Advertisers, conscious of their brands’ perception in an era of heightened awareness about hate speech in the US, have had enough. The longsimmering issue, including systemic racism and police brutality that has erupted after the murder of George Floyd last month, has finally pushed advertisers to act. Unilever’s shock announcement was followed by similar moves by Coca-cola, Pepsico and Levi’s, while Starbucks joined the boycott on Sunday. About 90 major firms are now involved.
Facebook has been sucking up to conservatives for years, especially Republican lawmakers, fearing a right-wing backlash. However, it seems not only to have forgotten its original cause to connect people, but also that its other major constituency — its advertisers — might find their moral backbone again.
As always, change has been spurred by an outside factor, not Facebook’s own confused internal logic and tangled ethics: the unstoppable social tsunami of rage, outrage and sheer pain about #Blacklivesmatter.
After decades of horror killings of innocent black men by armed police, the US has erupted, and some meaningful changes finally appear to be in the offing.
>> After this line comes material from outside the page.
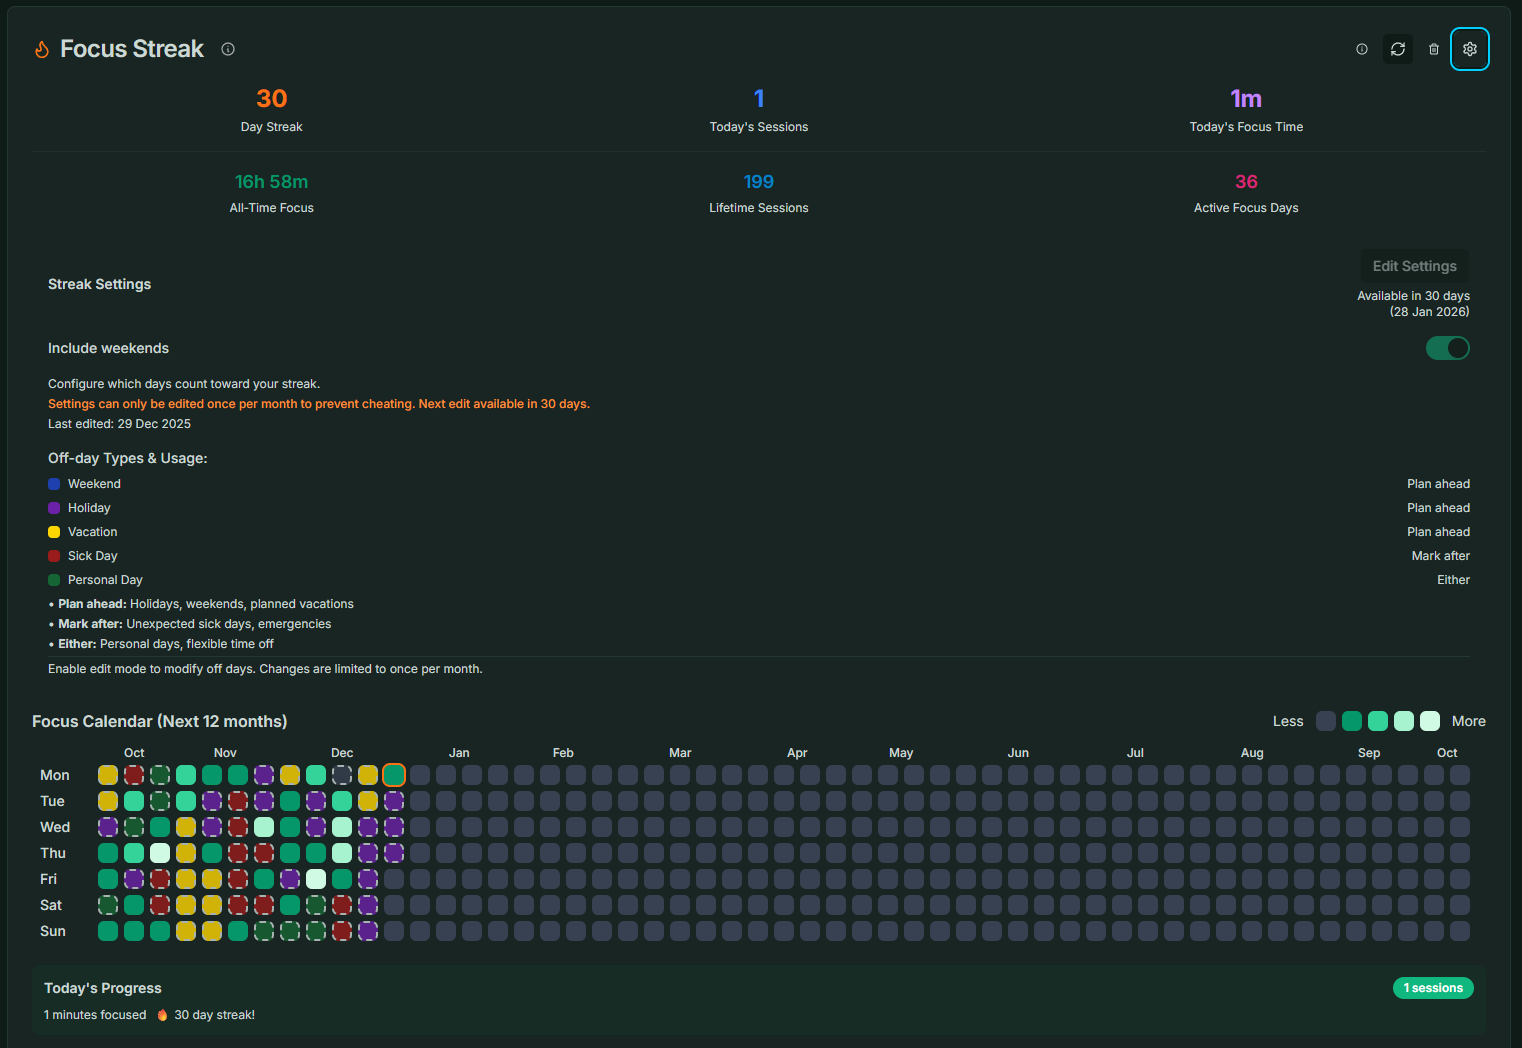Click the green 1 sessions badge
1522x1048 pixels.
[x=1433, y=988]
And advertisers have at last voiced their disapproval of Facebook’s inability to rein in the hate speech, misogyny and anti-semitism. They’re voting with their dollars, and it could cost Facebook billions in ad revenue.
More importantly, the stock market — uncaring as it usually is about ethical issues — does respond to financial stimuli, and billions of dollars in lost advertising certainly trigger events like Friday’s sell-off.
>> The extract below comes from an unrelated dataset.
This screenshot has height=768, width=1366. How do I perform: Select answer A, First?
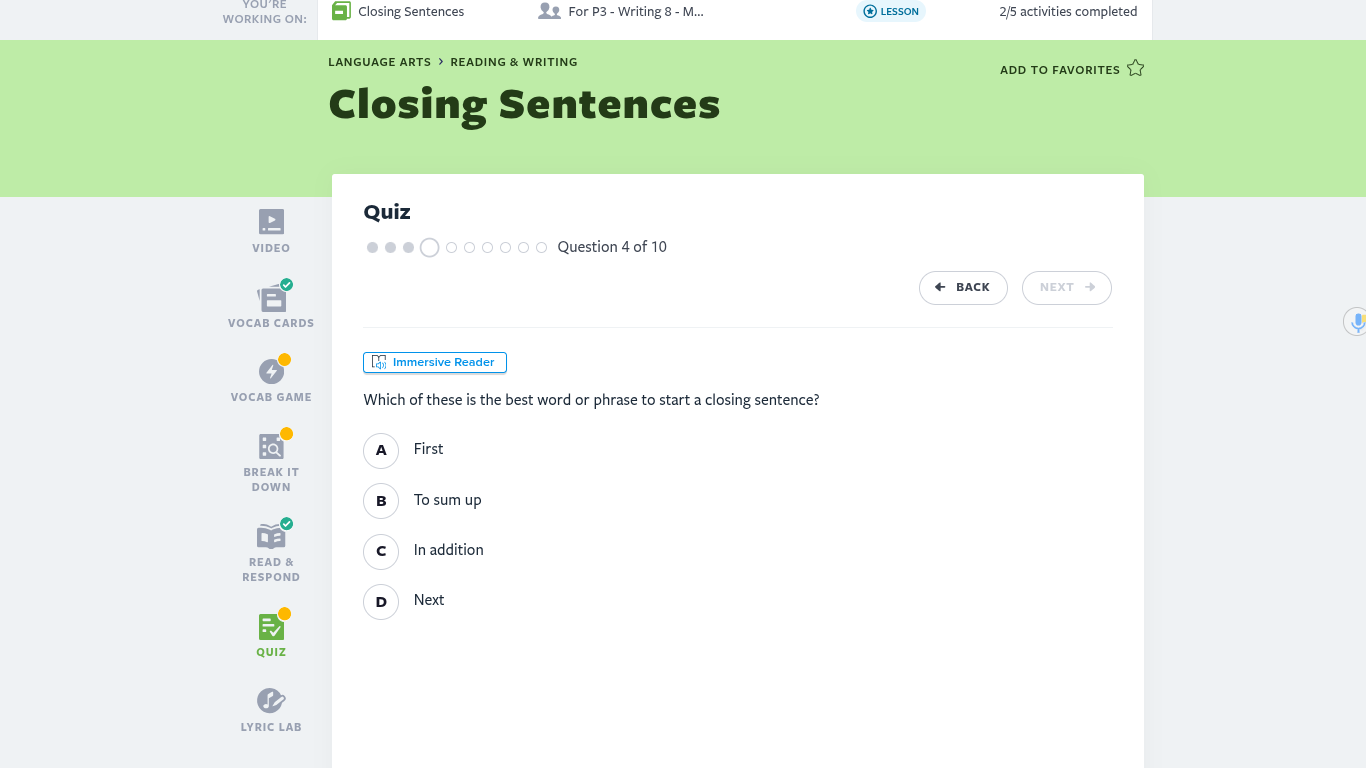[x=381, y=450]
Facebook may take comfort in the fact that it has been in a similar position before and has recovered. But this is different – and advertiser concerns are not going away. It’s also an election year and after the gobsmacking manipulation in the 2016 presidential election, social networks are under the microscope.
“We set our policies based on principles rather than business interests,” according to a Facebook memo seen by Bloomberg. Now is the time, then, for Facebook to find its own moral compass and do the right thing.
But I doubt it will.
Shapshak is editor-in-chief and publisher of
Facebook is finally confronted by its inability to control disinformation, hate speech and the rise of white supremacy posts on its platform
Stuff magazine (stuff.co.za)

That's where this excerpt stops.